部屋に戻り、照明を少し落とすと、外の喧騒が遠い国の出来事のように遠のいていった。モンブランホテルラフィネ名古屋駅前の客室は、ビジネスホテルらしい無駄のない洗練された空間で、それがかえって、家族という密度の高い集団にとって心地よい「余白」になっていた。上の子はもう疲れ果てて、真っ白なシーツの海に深く潜り込んでいる。下の子は、パジャマのボタンを掛け違えたまま、ベッドの上で心地よさそうに転がっていた。そんな静寂の中で、私たちはこっそりと、コンビニで買ったプリンを分かち合った。冷蔵庫で冷やしたプリンの、ひんやりとした質感がスプーンを通じて指先に伝わってくる。子供たちが寝静まった後の、大人だけの短い時間。「明日もいい天気だといいな」と誰かが小さく呟くと、その声が部屋の静けさに溶けて消えた。旅の夜は、いつも少しだけ寂しさと充足感が混ざり合った不思議な温度を持っている。もしかすると、私たちは何か特別な答えを探して旅に出たのではなく、ただ一緒に笑い、一緒に迷い、一緒に眠るという当たり前の時間を、違う場所で確かめたかっただけなのかもしれない。ふと気づくと、下の子が寝息を立てながら、私の指をぎゅっと握っていた。その小さな手の温もりが、どんな豪華な設備よりも、この場所を温かな「居場所」に変えてくれた気がした。
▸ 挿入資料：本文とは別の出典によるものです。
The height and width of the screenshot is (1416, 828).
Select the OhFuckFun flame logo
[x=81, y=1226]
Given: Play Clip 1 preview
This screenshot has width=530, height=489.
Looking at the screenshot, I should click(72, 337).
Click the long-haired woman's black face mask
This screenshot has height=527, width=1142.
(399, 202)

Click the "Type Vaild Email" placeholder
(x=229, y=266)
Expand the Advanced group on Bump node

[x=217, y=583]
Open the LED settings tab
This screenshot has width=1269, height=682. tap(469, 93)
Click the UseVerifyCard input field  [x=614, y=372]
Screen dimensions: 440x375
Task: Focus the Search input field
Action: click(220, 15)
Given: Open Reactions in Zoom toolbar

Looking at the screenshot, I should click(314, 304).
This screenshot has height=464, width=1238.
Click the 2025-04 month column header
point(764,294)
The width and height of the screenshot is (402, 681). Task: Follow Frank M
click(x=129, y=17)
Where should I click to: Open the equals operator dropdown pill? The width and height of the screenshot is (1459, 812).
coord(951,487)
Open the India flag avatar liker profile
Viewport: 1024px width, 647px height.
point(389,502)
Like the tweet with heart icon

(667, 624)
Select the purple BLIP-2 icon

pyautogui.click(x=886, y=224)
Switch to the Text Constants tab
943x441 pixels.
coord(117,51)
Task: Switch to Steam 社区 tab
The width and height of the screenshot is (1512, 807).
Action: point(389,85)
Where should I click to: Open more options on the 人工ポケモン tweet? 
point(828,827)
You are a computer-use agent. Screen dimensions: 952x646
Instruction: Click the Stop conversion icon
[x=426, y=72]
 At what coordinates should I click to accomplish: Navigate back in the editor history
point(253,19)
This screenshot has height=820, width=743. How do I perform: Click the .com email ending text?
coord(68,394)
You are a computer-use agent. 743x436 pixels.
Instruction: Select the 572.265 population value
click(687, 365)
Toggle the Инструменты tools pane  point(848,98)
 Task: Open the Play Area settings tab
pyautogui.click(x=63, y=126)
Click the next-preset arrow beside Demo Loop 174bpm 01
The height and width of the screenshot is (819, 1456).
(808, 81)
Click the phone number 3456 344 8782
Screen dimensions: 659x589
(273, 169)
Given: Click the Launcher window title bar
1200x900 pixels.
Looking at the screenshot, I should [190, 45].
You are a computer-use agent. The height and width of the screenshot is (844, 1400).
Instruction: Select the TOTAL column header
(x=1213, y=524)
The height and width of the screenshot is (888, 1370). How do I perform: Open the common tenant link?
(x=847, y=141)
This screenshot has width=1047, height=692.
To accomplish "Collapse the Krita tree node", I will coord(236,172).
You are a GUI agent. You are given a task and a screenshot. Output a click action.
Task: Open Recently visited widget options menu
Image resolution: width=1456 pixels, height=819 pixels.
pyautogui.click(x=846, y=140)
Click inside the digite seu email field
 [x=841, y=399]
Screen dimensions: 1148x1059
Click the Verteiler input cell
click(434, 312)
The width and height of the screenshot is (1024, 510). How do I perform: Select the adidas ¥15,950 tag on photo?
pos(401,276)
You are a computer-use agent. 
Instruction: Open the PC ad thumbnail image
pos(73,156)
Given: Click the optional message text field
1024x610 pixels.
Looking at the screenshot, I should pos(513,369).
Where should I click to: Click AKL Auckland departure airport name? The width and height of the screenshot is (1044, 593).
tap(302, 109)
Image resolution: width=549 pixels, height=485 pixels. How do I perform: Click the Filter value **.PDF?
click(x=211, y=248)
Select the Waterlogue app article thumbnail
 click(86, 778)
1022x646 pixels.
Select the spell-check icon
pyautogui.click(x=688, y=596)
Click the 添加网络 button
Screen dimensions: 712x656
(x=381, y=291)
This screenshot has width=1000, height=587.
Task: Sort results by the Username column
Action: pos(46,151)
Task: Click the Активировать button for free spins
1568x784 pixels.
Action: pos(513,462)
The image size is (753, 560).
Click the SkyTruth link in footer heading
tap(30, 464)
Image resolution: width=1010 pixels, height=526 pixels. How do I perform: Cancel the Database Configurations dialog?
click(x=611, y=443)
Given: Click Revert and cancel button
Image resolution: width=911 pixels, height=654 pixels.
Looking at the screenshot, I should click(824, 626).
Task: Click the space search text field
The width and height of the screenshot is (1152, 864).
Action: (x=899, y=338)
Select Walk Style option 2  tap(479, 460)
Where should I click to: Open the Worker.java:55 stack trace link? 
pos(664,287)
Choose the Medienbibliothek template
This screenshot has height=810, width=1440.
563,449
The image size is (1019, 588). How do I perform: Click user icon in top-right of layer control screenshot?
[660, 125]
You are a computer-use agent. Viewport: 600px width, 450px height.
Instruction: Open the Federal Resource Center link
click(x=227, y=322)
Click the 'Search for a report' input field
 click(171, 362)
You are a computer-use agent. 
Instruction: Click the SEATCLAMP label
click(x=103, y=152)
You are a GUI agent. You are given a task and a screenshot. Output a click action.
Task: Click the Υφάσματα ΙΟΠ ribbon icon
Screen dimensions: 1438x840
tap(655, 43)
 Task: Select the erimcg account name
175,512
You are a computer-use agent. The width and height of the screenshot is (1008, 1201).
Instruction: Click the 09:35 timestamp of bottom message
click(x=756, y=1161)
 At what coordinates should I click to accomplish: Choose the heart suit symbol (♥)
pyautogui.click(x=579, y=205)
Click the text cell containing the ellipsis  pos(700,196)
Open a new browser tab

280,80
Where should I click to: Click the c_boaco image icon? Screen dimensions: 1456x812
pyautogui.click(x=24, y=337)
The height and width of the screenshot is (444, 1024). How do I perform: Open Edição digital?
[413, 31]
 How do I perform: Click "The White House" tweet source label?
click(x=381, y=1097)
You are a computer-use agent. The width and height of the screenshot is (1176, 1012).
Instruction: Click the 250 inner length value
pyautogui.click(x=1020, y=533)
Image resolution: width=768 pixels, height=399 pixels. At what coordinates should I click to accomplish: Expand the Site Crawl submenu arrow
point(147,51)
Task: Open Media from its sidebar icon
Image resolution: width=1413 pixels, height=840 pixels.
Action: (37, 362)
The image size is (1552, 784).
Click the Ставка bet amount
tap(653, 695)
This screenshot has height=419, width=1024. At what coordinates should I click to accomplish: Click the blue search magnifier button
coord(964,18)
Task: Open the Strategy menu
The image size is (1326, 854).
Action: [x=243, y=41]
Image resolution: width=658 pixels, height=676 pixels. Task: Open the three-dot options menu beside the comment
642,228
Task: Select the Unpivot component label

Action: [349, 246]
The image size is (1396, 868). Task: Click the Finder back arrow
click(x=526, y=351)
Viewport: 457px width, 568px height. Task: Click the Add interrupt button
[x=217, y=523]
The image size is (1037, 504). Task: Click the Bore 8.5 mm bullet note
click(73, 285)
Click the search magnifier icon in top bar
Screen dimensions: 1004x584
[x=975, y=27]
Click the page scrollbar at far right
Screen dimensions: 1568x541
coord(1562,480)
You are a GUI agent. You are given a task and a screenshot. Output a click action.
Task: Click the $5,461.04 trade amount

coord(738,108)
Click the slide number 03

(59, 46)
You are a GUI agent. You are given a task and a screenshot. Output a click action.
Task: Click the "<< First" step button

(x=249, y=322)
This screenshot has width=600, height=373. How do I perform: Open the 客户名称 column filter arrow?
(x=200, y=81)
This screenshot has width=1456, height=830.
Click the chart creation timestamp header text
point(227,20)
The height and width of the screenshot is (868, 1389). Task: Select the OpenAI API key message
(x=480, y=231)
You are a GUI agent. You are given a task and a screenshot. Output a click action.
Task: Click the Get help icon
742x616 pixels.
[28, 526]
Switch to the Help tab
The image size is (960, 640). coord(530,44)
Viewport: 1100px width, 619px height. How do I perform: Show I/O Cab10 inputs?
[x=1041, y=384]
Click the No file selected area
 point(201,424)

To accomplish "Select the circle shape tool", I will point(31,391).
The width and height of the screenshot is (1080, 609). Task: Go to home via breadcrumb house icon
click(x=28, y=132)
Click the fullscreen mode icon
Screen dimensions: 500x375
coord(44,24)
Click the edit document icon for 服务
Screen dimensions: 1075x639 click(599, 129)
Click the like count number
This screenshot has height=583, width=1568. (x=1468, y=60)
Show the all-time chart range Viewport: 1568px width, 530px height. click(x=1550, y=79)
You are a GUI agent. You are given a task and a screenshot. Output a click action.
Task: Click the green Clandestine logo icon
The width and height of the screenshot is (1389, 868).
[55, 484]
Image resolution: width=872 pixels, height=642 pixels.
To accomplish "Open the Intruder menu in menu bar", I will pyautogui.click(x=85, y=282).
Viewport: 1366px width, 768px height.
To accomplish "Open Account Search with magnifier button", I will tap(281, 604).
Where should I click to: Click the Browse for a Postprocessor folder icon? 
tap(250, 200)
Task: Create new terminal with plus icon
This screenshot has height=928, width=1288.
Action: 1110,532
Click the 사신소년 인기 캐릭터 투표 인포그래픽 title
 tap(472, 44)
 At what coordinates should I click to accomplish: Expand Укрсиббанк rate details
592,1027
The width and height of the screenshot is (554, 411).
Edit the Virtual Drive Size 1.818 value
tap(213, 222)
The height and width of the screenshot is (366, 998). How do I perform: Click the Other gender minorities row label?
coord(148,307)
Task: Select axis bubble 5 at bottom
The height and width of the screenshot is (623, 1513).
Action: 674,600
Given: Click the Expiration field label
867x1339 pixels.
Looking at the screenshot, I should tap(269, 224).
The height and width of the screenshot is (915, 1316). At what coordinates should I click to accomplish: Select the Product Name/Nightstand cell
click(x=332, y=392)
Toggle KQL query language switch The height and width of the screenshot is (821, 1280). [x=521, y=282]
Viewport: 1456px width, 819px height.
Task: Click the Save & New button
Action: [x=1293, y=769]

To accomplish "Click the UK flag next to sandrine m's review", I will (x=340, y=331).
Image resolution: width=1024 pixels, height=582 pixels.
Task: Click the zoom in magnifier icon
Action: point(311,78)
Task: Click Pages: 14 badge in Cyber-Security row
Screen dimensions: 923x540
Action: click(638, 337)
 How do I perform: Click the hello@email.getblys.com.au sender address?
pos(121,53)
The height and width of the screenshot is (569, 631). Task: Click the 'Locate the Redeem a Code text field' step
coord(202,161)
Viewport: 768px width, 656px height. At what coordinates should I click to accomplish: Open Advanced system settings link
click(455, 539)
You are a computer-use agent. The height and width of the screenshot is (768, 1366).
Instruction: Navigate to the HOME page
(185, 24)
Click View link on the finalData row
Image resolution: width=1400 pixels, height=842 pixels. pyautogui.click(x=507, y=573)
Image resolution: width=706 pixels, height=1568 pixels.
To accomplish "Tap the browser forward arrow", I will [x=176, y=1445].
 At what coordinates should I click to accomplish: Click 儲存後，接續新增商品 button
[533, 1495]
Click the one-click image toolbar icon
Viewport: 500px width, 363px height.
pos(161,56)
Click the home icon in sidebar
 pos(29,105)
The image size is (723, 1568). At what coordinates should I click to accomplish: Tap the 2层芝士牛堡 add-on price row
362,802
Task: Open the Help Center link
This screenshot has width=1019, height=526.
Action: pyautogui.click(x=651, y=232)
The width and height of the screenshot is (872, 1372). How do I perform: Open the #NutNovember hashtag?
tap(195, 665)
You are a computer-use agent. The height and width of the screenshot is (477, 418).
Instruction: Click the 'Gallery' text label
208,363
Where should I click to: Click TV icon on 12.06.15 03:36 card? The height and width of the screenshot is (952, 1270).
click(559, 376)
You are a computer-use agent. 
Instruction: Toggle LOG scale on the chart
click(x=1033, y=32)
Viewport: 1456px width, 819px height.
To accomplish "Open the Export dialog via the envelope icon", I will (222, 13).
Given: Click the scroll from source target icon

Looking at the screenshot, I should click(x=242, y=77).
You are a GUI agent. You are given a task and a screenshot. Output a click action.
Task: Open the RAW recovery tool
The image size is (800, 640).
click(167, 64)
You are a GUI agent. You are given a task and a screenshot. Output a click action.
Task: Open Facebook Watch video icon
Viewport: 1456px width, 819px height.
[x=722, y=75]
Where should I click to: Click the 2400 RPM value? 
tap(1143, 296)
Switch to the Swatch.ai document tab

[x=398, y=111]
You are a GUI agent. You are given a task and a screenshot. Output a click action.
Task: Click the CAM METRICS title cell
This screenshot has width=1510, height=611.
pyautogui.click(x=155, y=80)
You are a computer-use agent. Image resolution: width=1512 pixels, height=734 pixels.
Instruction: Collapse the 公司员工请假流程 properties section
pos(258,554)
パジャマのまま、明日のお菓子の相談をした、静かな夜だった。

  • 名古屋駅からの徒歩3分という距離をあえてゆっくり歩き、5月の新緑と街の呼吸を肌で感じてみてください。
  • 夕食後のコンビニスイーツを、部屋の淡い照明の下で家族と分かち合う、小さな贅沢な時間を大切に。